But that may not yet spell doom for the vaquita porpoise, according to new research.
Vaquitas have been pushed to the brink of going extinct due to illegal gillnetting, which is used to capture shrimp and totoaba fish that share the same habitat as the porpoises. The vaquitas, about 4 to 5 feet (1.2 to 1.5 meters) in length, end up as “bycatch” since they aren’t the intended target of the nets.
The totoaba fish, whose status is vulnerable on the International Union for Conservation of Nature Red List of Threatened Species, has a swim bladder that is prized in China and used for traditional medicine — and even seen as a financial investment. Mexico has outlawed totoaba fishing and made gillnetting illegal where the vaquitas live, but the practice continues unabated.

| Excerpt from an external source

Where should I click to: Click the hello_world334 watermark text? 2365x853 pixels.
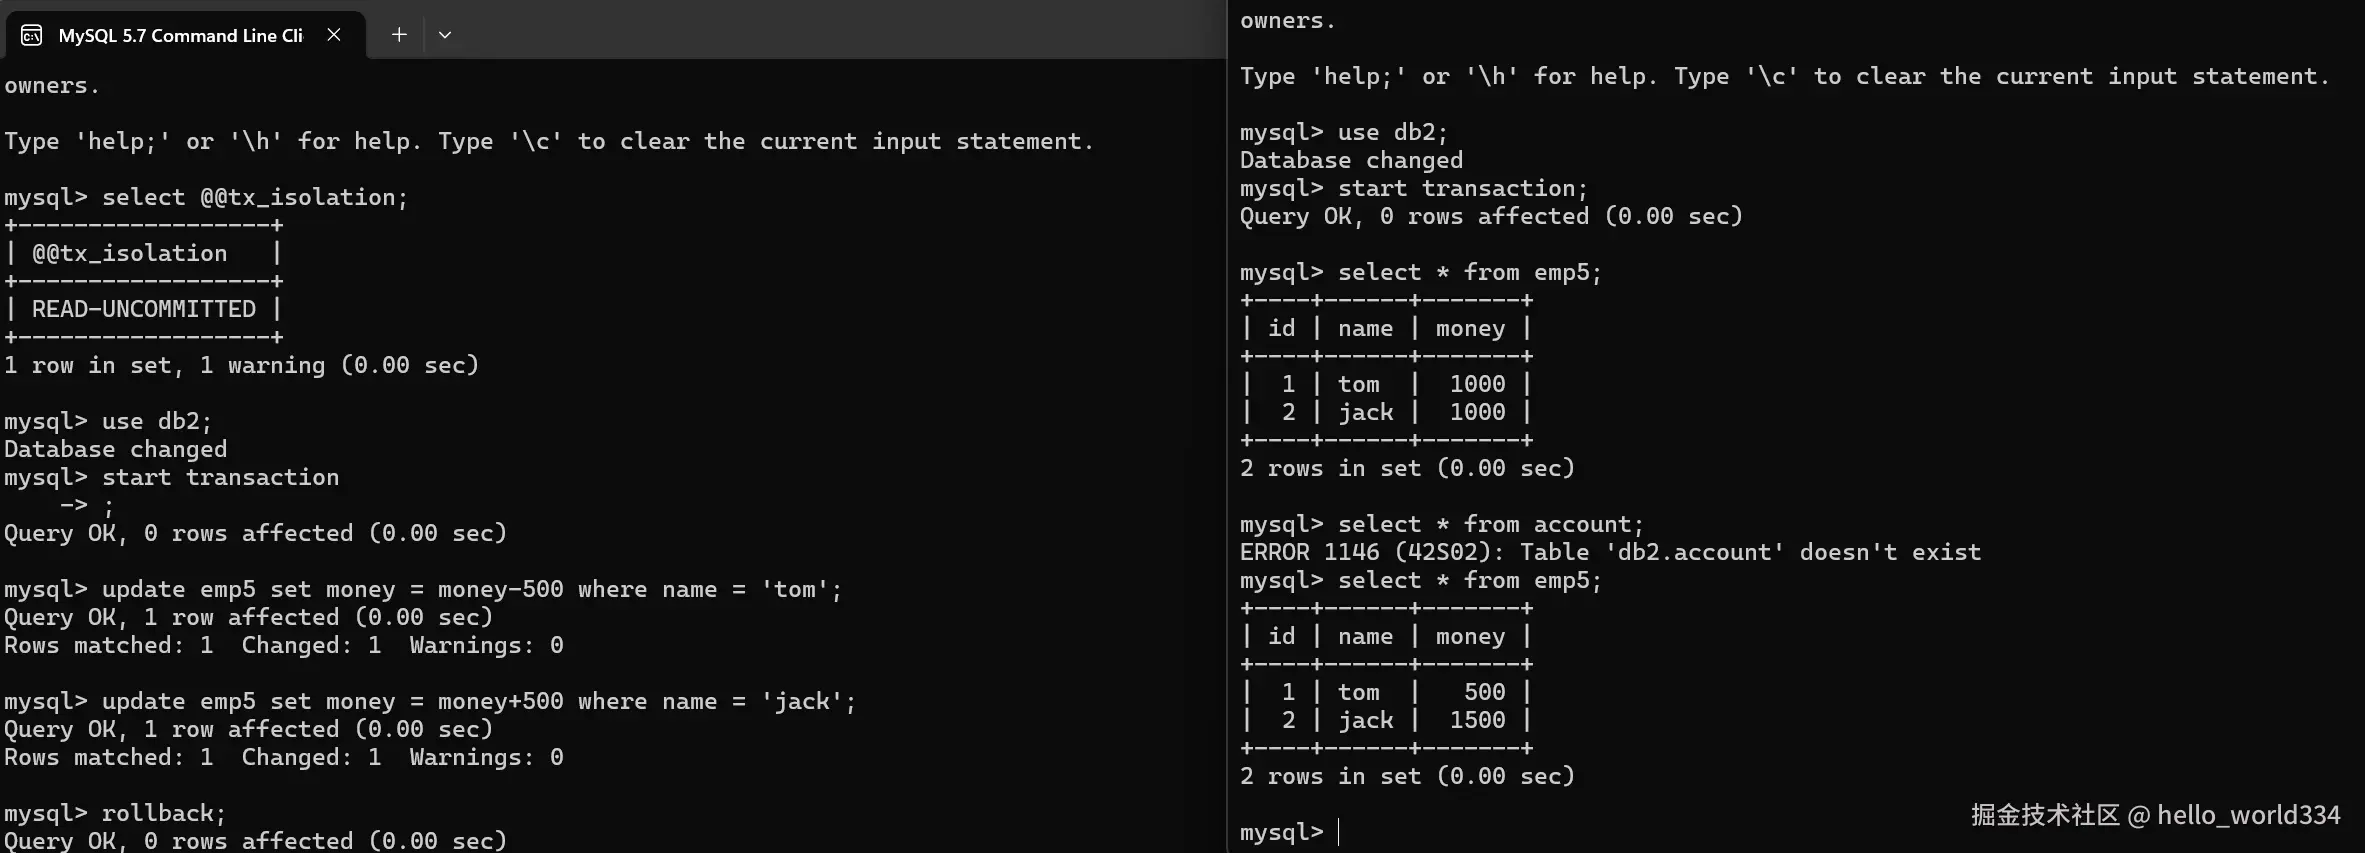pos(2248,815)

With such a small population left, researchers have questioned if vaquitas were at a greater risk of extinction due to inbreeding.
Now, a team of scientists — including Taylor and Rojas-Bracho — have studied genetic patterns from vaquita tissue samples collected between 1985 and 2017 by Mexican researchers. Taylor is a senior scientist at the Oceanic and Atmospheric Administration’s Southwest Fisheries Science Center in La Jolla, California, and Rojas-Bracho is a conservation biologist and member of the National Commission of Protected Areas in Mexico.
“Who would have thought that several decades later these same samples could tell us so much,” said study coauthor Rojas-Bracho in a statement. “Genomics gives us clues into the species’ past but also lets us peer into the future.”
“If we can allow these animals to survive, they can do the rest,” said study coauthor Jacqueline Robinson, a postdoctoral researcher at the University of California, San Francisco, in a statement. “Genetically they still have the diversity that let them thrive for hundreds of thousands of years, until the gillnets arrived.”
Small but thriving
The genetic information from the vaquitas show that they appeared about 2.5 million years ago and adapted to life in the shallow waters of the northern Gulf of California.
Over the past 250,000 years, the population has fluctuated from a few thousand to about 5,000 vaquitas — which is rare when compared with other marine mammals. The fact that they have maintained a small population for so long has helped to reduce the risks of inbreeding because they have less genetic variation between them. A comprehensive survey of the population in 1997 showed there were 570 porpoises, but that number has declined greatly over the past 25 years.
Vaquitas also experience less harmful genetic mutation associated with small populations. When animals with negative genetic traits mate, it’s more likely that their offspring will die.
In the case of this population, that actually helped to purge harmful traits from being spread across the vaquita population.
“They’re essentially the marine equivalent of an island species,” Robinson said. “The vaquitas’ naturally low abundance has allowed them to gradually purge highly deleterious recessive gene variants that might negatively affect their health under inbreeding.”
Variants rarely appear in larger populations of animals because it’s more unlikely that two animals with these traits will find one another and mate. But when a population rapidly reduces, those odds increase and their offspring experience “inbreeding depression.” This weakens their health and can send a species spiraling toward extinction.
“A prevailing view in conservation biology and population genetics is that small populations can accumulate deleterious mutations,” said senior study author Kirk Lohmueller, associate professor of ecology and evolutionary biology and of human genetics at the University of California, Los Angeles, in a statement.
“However, our finding that the vaquita likely has fewer strongly deleterious mutations hiding in the population means that they are better poised to survive future inbreeding, which bodes well for their overall recovery.”
How to save them
Gillnets pose the greatest threat because they cause the porpoises to drown.
The researchers ran simulations, based on the genetic information from the vaquitas, to see which scenario worked best to protect them and calculate their extinction risk over the next 50 years.
Immediately removing gillnets from their habitat was the best bet for the survival of the vaquitas. Unfortunately, even modest use of gillnets could lower their chances of rebounding. If vaquita deaths as bycatch decline by 80%, 62% of the population could still go extinct, according to the study.
“The survival of the individuals, and the species, is in our hands. There is a high probability genetically that they can recover, if we protect them from gillnets and allow the species to recover as soon as possible to historical numbers,” said study coauthor Phillip Morin, a research molecular geneticist at NOAA Fisheries’ Southwest Fisheries Science Center, in a statement.
Surveys were also conducted to observe some of the few remaining vaquitas, and the researchers were pleased to see that they looked healthy and even had calves swimming with them, which means they are actively reproducing.
“Vaquitas have very little time left,” said study coauthor Christopher Kyriazis, a doctoral student in ecology and evolutionary biology at UCLA, in a statement. “If we lose them, it would be the result of our human choices, not inherent genetic factors.”
Scientists continue to actively monitor the vaquitas. The researchers believe their approach to this study could be used to predict the extinction risk of other endangered species based on their genetics.